Aufgrund eines von A verursachten Unfalls weist das Auto des B auf der Fahrerseite einige Beulen auf. Nachdem sich B bei einer Vertragswerkstatt erkundigt hat, dass die Reparatur 400 € kostet, hat er sich gegen eine Wiederherstellung entschlossen. Dennoch kann er von A Schadensersatz in Höhe von 400 € aufgrund einer fiktiven Schadensberechnung verlangen.

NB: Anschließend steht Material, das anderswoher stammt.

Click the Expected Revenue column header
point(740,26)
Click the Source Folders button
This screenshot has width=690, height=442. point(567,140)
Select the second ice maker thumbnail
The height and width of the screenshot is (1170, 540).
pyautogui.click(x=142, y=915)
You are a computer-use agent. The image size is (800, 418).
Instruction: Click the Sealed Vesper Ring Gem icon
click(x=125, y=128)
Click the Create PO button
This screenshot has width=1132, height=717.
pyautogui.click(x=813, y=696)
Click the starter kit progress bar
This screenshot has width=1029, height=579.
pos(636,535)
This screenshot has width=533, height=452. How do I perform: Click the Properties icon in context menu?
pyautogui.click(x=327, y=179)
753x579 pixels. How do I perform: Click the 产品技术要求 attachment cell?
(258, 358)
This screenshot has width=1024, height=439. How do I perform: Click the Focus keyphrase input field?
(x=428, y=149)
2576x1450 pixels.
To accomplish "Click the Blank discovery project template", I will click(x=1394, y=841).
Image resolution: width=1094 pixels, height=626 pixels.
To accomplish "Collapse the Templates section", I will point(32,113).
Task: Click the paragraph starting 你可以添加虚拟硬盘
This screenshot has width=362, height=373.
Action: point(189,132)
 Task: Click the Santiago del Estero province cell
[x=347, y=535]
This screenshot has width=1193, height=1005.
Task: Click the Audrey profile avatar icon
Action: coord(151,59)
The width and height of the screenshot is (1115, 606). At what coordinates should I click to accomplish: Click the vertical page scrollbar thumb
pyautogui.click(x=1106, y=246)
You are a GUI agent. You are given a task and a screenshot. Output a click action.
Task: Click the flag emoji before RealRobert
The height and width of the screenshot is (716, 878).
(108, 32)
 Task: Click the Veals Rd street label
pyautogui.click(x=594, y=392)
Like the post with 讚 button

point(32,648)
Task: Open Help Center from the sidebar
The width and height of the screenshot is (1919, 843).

Das Institut der fiktiven Schadensberechnung beruht darauf, dass bei Sachbeschädigungen der Geschädigte bereits durch die Beschädigung der Sache eine Vermögenseinbuße erlitten hat. Daher soll es ihm freistehen, wie er den er aus der Beschädigung resultierenden Ersatzbetrag verwendet.
Bei Körperschäden findet, entgegen des Wortlauts, keine fiktive Schadensberechnung statt.
Soweit die Rechtsprechung allerdings Kosten in Höhe von bis zu 130% des Wiederbeschaffungswertes als Herstellungskosten ersetzen lässt, gilt dies nur, soweit die Reparatur auch wirklich zu diesem Preis durchgeführt wird (Dadurch wird dem Interesse des Geschädigten Rechnung getragen, sein bisheriges Auto weiterzuverwenden, auch wenn die Reparatur teurer ist als ein vergleichbares Ersatzfahrzeug). In ähnlicher Weise bestimmt § 249 Abs. 2 S. 2 BGB, dass auch die Mehrwertsteuer nicht auf eine fiktive bzw. künftige Reparatur zu ersetzen ist, sondern nur, soweit diese auch tatsächlich angefallen ist.
Die fiktive Berechnung der Reparaturkosten beschränkt sich also stets auf 100% der marktüblichen Reparaturkosten bzw. 100% des Wiederbeschaffungswertes (je nachdem, was günstiger ist).